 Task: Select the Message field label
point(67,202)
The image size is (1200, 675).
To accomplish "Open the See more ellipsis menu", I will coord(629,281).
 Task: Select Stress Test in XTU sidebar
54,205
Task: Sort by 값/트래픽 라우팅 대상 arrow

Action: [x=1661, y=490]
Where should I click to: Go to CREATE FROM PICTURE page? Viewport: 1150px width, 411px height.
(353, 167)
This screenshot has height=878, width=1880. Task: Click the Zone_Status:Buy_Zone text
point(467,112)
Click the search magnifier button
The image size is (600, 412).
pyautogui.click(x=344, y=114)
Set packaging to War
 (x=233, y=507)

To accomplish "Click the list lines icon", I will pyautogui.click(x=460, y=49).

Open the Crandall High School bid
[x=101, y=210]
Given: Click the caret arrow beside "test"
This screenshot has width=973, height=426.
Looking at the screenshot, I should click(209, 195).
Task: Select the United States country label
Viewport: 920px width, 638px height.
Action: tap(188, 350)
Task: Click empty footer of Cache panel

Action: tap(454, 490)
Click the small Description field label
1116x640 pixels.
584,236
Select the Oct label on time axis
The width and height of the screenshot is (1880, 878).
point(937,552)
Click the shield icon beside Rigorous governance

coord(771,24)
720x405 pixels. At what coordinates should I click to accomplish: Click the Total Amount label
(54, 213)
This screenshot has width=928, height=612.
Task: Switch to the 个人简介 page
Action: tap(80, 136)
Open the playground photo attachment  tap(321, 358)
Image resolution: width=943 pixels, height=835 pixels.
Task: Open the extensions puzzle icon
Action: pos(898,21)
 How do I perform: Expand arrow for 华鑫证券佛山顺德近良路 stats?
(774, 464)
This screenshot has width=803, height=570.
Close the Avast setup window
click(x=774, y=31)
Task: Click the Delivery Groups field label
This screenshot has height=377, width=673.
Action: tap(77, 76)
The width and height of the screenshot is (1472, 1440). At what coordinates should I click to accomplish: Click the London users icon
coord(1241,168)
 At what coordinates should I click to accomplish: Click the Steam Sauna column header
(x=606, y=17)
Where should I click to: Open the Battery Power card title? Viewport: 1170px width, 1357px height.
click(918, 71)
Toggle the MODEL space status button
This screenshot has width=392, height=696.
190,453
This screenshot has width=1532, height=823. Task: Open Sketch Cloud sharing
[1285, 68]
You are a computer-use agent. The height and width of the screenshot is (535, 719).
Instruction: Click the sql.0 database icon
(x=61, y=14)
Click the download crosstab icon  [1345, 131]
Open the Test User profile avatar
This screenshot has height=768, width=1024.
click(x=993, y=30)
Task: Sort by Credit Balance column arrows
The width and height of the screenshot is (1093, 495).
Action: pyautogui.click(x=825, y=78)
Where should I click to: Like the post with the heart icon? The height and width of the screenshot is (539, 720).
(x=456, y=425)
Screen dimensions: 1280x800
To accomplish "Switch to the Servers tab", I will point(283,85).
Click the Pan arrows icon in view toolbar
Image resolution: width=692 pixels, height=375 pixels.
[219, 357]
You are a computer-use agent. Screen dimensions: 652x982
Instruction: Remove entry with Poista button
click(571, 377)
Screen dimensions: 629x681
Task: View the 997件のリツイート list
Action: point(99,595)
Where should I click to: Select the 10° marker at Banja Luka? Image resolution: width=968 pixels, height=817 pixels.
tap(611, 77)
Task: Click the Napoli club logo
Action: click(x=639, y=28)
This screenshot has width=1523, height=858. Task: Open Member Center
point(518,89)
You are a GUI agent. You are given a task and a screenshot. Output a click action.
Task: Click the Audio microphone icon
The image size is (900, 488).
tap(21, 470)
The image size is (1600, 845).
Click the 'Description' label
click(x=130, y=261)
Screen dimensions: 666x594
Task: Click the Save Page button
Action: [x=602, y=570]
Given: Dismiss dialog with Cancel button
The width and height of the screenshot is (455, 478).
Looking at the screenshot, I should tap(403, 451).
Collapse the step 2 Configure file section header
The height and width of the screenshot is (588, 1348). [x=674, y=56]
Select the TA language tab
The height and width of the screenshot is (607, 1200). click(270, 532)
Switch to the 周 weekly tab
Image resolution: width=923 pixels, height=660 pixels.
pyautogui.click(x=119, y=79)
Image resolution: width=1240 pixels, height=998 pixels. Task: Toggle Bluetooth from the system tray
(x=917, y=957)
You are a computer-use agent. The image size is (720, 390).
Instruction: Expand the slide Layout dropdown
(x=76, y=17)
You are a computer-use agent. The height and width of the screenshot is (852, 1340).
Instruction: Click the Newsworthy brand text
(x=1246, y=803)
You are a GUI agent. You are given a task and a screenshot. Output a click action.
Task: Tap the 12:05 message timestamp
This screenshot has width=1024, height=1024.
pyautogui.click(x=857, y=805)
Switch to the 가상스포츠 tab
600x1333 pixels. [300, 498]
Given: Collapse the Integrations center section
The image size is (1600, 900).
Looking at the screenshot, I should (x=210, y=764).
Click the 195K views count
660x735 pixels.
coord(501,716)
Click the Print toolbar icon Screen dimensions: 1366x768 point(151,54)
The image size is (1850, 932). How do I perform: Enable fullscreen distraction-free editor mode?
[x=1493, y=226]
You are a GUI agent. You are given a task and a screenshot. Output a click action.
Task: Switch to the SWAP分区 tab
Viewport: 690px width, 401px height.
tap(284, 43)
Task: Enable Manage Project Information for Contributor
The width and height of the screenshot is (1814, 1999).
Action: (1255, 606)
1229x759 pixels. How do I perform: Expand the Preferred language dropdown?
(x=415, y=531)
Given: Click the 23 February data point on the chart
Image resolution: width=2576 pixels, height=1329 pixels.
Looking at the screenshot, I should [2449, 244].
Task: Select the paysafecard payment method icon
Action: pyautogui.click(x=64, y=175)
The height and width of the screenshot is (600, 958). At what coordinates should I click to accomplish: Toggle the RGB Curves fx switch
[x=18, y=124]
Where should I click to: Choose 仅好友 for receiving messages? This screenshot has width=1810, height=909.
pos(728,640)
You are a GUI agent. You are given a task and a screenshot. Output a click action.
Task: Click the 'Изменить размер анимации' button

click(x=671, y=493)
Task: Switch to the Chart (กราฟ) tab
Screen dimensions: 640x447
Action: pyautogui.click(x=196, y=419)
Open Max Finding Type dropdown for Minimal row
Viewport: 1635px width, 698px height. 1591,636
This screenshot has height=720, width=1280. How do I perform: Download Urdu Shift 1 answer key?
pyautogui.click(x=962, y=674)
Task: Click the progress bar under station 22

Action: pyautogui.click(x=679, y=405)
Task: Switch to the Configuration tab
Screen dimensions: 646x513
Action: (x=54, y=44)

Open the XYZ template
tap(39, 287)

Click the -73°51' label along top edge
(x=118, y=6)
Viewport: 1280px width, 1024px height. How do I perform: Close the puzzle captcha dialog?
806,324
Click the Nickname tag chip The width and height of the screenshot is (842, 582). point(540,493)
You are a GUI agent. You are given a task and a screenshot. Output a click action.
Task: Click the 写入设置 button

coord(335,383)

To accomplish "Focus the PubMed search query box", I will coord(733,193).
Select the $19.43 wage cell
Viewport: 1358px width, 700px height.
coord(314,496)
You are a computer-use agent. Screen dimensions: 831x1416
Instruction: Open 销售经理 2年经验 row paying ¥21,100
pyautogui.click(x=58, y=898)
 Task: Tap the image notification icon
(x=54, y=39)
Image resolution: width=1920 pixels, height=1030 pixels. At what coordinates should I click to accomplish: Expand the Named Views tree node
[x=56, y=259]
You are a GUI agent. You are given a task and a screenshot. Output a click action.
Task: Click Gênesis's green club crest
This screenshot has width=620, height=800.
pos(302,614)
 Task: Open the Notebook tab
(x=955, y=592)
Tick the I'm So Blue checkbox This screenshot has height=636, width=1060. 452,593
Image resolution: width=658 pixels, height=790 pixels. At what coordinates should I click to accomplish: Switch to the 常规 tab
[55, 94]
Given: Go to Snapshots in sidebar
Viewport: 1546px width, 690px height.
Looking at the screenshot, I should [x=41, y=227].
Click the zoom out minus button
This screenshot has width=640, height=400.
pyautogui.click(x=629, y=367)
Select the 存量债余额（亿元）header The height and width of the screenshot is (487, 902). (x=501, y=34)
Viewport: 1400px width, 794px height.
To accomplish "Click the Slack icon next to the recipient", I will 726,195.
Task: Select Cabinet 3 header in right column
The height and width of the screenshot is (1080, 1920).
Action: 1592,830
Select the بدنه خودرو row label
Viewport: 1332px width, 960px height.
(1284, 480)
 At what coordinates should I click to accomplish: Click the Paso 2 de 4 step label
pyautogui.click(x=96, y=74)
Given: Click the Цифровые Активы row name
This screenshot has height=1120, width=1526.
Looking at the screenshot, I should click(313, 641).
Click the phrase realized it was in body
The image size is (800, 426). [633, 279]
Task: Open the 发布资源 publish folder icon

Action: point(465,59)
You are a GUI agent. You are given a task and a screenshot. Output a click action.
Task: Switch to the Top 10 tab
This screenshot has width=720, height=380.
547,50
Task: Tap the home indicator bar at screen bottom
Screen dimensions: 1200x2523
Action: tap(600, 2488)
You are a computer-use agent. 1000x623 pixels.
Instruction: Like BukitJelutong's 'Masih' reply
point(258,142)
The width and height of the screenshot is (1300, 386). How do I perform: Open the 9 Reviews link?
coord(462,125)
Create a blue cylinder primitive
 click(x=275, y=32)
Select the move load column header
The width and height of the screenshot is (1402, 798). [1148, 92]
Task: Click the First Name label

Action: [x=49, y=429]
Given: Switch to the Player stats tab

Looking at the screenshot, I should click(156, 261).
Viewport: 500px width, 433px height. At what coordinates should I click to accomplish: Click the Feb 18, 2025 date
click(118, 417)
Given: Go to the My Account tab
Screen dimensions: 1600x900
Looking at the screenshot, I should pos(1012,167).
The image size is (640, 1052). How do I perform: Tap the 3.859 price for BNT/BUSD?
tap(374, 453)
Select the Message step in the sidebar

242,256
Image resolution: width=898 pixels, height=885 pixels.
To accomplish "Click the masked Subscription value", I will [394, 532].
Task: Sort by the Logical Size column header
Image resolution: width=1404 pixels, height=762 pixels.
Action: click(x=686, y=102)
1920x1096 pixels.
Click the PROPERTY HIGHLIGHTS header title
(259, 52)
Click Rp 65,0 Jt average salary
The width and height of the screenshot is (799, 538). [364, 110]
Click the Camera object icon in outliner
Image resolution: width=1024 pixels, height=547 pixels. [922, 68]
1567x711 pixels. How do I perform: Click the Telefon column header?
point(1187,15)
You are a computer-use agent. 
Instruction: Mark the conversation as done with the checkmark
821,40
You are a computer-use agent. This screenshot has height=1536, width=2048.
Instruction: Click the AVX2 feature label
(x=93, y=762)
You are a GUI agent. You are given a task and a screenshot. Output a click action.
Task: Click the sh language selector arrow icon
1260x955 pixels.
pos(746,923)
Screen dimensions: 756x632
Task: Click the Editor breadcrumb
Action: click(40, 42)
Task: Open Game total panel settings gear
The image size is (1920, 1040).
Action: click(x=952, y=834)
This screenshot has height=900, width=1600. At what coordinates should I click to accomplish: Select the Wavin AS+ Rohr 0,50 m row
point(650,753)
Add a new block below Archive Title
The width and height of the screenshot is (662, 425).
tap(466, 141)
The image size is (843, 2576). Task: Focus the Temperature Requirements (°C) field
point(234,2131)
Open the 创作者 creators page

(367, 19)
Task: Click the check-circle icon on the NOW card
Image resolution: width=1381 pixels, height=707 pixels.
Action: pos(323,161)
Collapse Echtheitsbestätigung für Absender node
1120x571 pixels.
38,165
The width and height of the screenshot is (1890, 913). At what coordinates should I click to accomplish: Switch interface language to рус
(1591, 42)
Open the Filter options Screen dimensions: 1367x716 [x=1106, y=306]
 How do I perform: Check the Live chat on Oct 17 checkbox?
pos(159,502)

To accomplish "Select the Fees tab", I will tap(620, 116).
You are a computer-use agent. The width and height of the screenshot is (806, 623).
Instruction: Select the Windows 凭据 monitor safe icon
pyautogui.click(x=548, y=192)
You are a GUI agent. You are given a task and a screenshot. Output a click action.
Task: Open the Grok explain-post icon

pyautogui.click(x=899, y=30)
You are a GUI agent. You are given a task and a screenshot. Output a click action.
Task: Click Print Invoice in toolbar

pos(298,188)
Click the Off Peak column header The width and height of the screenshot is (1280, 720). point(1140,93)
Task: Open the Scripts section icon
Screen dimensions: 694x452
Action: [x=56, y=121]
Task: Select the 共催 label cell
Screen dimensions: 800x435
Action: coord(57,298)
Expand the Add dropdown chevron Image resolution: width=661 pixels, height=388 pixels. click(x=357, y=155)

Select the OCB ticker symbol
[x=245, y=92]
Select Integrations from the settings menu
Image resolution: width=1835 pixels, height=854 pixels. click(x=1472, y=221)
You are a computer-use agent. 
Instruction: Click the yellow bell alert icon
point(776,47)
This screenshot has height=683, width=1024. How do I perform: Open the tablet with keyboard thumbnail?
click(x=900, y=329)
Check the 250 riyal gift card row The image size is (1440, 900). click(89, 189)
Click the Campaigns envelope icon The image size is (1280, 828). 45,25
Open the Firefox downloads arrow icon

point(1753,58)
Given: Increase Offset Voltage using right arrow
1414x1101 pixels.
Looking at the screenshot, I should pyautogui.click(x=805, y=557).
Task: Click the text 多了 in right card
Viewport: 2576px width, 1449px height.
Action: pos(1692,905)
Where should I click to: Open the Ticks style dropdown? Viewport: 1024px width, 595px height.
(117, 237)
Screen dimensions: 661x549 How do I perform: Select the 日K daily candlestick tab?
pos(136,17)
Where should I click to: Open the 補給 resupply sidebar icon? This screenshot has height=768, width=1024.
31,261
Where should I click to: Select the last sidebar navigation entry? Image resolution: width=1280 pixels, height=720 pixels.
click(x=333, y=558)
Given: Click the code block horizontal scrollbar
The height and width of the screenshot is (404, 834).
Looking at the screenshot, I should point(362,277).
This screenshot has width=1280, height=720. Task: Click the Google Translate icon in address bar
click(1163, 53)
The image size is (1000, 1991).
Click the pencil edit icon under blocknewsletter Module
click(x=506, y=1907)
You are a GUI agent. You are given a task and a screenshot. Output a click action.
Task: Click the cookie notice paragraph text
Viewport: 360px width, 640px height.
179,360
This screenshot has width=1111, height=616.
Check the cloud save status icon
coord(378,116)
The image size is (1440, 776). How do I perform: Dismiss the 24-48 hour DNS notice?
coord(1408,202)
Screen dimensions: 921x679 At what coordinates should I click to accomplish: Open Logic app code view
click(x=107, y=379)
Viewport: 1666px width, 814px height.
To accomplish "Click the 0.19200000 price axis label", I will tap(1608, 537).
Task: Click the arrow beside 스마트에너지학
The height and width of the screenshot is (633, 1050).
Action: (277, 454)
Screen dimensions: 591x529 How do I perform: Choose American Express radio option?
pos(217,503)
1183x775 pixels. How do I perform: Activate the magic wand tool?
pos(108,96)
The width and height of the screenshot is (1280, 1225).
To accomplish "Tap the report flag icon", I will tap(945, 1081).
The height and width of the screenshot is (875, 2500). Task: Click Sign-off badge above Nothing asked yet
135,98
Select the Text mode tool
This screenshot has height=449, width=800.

————————

** TASK BRIEF **
Go through the records and show every line with the string "right" in it.

** EXERCISE RESULT **
Task: Select Cabinet 3 header in right column
Given: Increase Offset Voltage using right arrow
Task: Click the text 多了 in right card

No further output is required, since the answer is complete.